Expertise Processors, semiconductors, web browsers, quantum computing, supercomputers, AI, 3D printing, drones, computer science, physics, programming, materials science, USB, UWB, Android, digital photography, science. Credentials
  • Shankland covered the tech industry for more than 25 years and was a science writer for five years before that. He has deep expertise in microprocessors, digital photography, computer hardware and software, internet standards, web technology, and more.
Stephen Shankland
3 min read

Passwords are plagued with problems.

Brett Pearce/CNET

If you were among the 150 million people that Google required to use two-factor authentication last year, consider yourself lucky: The chance your account was hacked dropped by half.

In the last three months of 2021, Google automatically enrolled 150 million account holders, along with 2 million YouTube users, in what it calls two-step verification, or 2SV. The security process usually combines a password with a second login challenge, such as a confirmation message in a Google app or a hardware security key

The requirement proved worthwhile.
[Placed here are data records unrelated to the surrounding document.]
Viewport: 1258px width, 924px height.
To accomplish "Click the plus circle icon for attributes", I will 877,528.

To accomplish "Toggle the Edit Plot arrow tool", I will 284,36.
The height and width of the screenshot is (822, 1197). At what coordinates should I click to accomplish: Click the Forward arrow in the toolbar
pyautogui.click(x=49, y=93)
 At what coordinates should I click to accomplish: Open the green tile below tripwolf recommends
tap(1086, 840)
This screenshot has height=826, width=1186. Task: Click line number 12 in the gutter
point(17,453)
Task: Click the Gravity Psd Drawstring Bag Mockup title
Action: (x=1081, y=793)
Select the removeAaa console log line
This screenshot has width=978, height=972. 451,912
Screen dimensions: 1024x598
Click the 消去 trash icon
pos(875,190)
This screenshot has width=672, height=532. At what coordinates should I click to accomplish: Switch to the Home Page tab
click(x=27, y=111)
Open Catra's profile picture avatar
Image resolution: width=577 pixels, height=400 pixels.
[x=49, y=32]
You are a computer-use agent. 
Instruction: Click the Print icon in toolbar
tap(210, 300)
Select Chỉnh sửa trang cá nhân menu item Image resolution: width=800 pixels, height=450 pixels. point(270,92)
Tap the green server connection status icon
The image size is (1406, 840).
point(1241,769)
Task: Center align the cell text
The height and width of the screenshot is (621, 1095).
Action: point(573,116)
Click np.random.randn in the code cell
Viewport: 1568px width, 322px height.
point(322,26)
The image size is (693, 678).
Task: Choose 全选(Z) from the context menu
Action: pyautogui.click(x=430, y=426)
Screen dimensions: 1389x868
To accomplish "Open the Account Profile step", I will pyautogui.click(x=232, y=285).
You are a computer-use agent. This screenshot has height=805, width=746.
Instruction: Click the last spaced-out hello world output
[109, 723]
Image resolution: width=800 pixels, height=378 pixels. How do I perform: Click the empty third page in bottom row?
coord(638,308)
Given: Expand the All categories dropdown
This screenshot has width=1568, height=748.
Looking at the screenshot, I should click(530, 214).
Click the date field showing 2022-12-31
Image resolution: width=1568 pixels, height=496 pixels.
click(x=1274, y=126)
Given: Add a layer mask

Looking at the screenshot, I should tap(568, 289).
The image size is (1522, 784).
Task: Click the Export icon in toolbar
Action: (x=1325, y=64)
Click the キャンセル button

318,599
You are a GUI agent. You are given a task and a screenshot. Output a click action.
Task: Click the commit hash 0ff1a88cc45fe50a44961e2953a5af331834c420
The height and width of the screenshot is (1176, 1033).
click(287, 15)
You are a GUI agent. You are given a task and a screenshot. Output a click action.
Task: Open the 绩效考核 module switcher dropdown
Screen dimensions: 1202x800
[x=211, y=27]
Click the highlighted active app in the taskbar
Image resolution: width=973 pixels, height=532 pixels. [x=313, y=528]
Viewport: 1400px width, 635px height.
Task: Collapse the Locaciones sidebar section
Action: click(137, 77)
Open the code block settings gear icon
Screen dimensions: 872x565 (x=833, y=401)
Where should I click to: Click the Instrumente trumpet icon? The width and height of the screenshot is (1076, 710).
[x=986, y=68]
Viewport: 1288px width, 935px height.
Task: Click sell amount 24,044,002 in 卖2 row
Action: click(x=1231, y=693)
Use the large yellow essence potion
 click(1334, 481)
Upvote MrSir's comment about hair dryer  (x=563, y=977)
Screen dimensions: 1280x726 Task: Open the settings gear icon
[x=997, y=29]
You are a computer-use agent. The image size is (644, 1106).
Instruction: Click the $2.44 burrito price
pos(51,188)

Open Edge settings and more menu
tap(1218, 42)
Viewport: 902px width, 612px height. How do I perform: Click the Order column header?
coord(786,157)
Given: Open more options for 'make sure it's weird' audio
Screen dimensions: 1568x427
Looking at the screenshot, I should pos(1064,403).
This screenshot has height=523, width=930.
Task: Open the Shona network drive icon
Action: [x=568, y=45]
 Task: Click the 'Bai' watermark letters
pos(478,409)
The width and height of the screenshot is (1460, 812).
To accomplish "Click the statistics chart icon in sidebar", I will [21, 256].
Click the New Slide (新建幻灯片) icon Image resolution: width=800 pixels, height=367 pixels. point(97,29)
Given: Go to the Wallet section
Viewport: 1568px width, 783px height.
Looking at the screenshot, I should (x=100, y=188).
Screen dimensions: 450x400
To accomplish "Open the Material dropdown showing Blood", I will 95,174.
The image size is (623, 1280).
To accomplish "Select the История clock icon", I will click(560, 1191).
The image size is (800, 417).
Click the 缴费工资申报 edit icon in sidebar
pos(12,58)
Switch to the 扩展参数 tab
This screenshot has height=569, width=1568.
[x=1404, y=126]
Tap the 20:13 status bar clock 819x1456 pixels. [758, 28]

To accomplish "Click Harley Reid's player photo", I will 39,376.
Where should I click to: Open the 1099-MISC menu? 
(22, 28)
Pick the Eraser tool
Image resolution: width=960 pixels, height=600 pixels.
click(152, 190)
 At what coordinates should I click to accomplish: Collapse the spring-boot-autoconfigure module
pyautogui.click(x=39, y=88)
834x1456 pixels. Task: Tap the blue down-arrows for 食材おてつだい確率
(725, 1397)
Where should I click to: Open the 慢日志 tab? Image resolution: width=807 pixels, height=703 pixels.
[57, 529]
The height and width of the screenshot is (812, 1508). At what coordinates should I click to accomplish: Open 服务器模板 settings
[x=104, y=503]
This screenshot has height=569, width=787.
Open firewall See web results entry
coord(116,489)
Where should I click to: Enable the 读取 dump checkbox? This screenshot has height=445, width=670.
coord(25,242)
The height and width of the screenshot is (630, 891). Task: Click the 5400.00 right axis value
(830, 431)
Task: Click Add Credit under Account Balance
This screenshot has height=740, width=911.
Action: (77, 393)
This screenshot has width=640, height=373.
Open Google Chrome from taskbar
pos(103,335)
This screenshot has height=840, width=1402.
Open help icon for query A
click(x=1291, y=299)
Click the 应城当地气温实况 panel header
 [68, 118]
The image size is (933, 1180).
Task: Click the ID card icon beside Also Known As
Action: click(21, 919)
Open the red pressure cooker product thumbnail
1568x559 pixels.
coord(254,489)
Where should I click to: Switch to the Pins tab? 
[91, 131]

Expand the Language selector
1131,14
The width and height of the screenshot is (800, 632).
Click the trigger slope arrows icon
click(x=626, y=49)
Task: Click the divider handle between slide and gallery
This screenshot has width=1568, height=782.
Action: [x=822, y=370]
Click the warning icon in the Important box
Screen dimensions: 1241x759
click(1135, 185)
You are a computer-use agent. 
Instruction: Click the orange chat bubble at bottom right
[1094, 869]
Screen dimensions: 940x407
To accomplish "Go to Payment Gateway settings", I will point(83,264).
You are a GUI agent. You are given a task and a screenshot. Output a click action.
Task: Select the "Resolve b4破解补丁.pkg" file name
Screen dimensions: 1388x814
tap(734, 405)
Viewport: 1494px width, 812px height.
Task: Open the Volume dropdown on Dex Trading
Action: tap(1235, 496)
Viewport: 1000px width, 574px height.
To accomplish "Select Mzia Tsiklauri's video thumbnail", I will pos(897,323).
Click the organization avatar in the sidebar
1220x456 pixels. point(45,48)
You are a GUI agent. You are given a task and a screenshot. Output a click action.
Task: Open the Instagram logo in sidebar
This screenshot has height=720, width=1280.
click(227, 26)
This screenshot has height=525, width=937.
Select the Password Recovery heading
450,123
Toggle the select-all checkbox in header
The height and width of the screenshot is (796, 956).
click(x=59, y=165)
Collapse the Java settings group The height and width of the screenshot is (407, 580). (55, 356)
Account compromises were half as likely on 2SV accounts than they were for password-only accounts, Google said in a blog post Tuesday.

"This decrease speaks volumes to how effective having a second form of verification can be in protecting your data and personal information," Google said. "Turn on 2SV (or we will!), as it makes all the difference in the event your password is compromised."

Google has an incentive to nudge its users toward a stronger login system. It has billions of Gmail, Google Workspace and YouTube account holders. That makes it a tempting target for hackers, who often employ social engineering tricks to wheedle information out of people. And email accounts like Gmail are particularly important to protect: Resetting other passwords often goes through email, so a compromised email account can lead to other hacks.  

Moving to two-factor authentication is a big step for a lot of people, but likely not the last one as companies try to address the ever more apparent shortcomings of password-only login. We forget passwords, pick weak ones and reuse passwords on multiple sites. The Have I Been Pwned service, which alerts you to sensitive information leaks, has amassed a list of more than 613 million passwords found in data breaches.

Multifactor authentication means hackers aren't as likely to profit from having your stolen password. It also helps enable a future where we dump passwords altogether.

Microsoft is promoting no-password authentication that uses biometric technology like Windows Hello face identification, phone-based authentication apps and security keys. Google also hopes to phase out passwords eventually.

Apple, which requires two-factor authentication when you're setting up a new device or logging onto your Apple account on the web, also is pushing the same direction. It's working on a technology called passkeys for iCloud that will enable passwordless logon that's available now for developers to test.

All the foundational work by the world's biggest tech companies is a good indication that if you're using passwords alone for logon, you should brace yourself for some changes. It also indicates that we'll see more secure alternatives to a common but imperfect form of two-factor authentication, text messages sent to your phone.

Google has been a big proponent of hardware security keys, small devices that connect wirelessly or through USB ports. Their use wiped out successful phishing attacks on Google employees. Such keys, however, introduce new challenges because they can be complex. Price is also a factor. Even cheap security keys cost at least $29.

Another major change in security is the adoption of password managers like LastPass, 1Password, Bitwarden and KeePass. Google steers people toward its own password manager, which is built into Chrome and Android and can be used on iOS, too. Apple built a password manager into its iPhone, iPad, and Mac software, too, and with a utility to use it on Windows.